Faricimab reduces fluid in Neovascular Age-Related Macular Degeneration eyes
Age-related macular degeneration (ARMD) is the leading cause
of severe vision loss in the developed world for people over 55 years old.
Anti-vascular endothelial growth factor (anti-VEGF) therapies for macular
neovascularization have been pivotal in decreasing the number of individuals
visually impaired by neovascular age-related macular degeneration (nARMD).
Faricimab is a novel antibody for the treatment of nARMD that aims to
neutralize not only VEGF-A but also Angiopoietin-2 (Ang-2), thus targeting two
distinct pathways involved in nARMD pathogenesis. Faricimab was initially shown
to be non-inferior to aflibercept in terms of change in best corrected visual
acuity (BCVA) at one year for treatment-naïve individuals. Many patients were
also able to achieve long dosing intervals of 12 or 16 weeks on faricimab.
This study aimed to collect functional and optical coherence
tomography (OCT)-based morphological observations after faricimab treatment in
a particular subset of eyes that showed persistent subretinal and/or
intraretinal fluid despite previous treatment with at least two other anti-VEGF
agents. Authors hypothesized that eyes refractory to treatment with multiple
prior anti-VEGF agents may still be able to respond anatomically and/or
functionally to faricimab injections based on the novel mechanistic nature of
the antibody.
Retrospective chart review was conducted on eyes with nARMD
with persistent subretinal and/or intraretinal fluid despite previously
receiving ≥15 injections with ≥2 different anti-VEGF agents. Best corrected
visual acuity (BCVA) and optical coherence tomography (OCT) parameters were
collected at baseline, initial post-injection visit, and most recent visit with
OCT following last faricimab.
Nineteen eyes were included. Average logMAR BCVA was 0.47 ±
0.60 at baseline, 0.42 ± 0.47 at initial follow-up (p=0.38), and 0.51 ± 0.63 at
final visit (p = 0.50). Average central subfield thickness (CST) was 310 ± 92
μm at baseline, 279 ± 88 μm at initial follow-up (p = 0.001), and 274 ± 100 μm
at last visit (p < 0.001). 9 eyes (47%) achieved resolution of fluid at both
initial and final follow-up visits.
While many eyes with nARMD respond favorably to initial
anti-VEGF therapies, there is a significant subset of eyes that show persistent
signs of disease activity with non-resolving macular edema despite several
routine anti-VEGF treatments and thus may have worse visual outcomes. For this
subset of patients, switching anti-VEGF agents is often a consideration.
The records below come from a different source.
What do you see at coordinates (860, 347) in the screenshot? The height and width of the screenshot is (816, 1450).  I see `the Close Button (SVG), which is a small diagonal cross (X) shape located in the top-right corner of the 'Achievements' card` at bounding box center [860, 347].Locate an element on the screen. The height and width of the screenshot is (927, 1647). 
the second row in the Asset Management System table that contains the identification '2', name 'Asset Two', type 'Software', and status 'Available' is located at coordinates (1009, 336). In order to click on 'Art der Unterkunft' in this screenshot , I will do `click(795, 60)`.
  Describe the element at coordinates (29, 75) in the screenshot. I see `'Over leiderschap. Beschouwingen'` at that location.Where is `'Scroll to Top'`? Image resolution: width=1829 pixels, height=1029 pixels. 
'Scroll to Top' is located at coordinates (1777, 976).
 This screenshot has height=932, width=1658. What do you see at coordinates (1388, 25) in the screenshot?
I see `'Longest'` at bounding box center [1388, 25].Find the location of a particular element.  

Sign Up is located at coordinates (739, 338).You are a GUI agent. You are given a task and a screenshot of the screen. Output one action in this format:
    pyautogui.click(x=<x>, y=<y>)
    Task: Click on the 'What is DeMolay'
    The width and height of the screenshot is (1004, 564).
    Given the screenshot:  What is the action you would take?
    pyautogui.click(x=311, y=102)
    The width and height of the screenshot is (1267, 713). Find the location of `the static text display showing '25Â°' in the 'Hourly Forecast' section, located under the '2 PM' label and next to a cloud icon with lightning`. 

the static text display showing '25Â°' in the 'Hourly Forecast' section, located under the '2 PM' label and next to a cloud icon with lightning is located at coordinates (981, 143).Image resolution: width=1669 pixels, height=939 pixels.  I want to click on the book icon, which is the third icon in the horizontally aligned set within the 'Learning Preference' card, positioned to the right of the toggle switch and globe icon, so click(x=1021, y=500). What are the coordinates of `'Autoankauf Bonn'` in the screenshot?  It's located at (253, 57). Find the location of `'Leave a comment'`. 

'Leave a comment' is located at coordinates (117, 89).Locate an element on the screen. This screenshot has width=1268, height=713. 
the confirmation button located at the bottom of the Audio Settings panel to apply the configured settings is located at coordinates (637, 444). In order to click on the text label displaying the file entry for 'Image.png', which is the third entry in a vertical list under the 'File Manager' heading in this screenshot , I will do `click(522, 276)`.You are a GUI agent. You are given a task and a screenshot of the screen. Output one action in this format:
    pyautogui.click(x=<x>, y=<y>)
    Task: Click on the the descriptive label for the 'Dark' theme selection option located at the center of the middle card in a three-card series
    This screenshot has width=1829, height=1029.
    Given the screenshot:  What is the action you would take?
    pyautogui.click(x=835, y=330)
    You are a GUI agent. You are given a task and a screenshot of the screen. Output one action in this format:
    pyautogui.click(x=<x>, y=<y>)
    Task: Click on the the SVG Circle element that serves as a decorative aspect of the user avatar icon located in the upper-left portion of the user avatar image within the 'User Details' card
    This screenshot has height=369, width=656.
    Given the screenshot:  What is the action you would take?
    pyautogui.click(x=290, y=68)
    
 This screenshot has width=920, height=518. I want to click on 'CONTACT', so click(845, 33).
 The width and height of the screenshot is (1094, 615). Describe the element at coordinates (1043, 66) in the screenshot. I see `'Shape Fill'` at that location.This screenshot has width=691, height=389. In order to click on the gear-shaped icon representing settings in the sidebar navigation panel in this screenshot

Authors hypothesized that faricimab may benefit eyes with previous incomplete
response or non-response to two or more traditional anti-VEGF agents due to the
novel mechanistic nature of the antibody. The results of the present study
suggest that faricimab may result in anatomic improvement in this subset of
patients without evidence of an associated functional benefit in terms of
improvement in BCVA. CST, which started at an average of 310 ± 92 μm, decreased
to 279 ± 88 μm by the initial follow-up visit, with minimal subsequent decrease
to a final average of 274 ± 100 μm at last follow-up. Additionally, 9 eyes
(47%) showed resolution of fluid at both initial follow-up and final follow-up
visits.
In a subset of eyes with nARMD that showed persistent
intraretinal and/or subretinal fluid refractory to treatment with traditional
anti-VEGF agents, faricimab resulted in anatomic improvement in terms of mildly
decreased CST and resolution of fluid in several eyes. However, there was no
significant associated change in BCVA.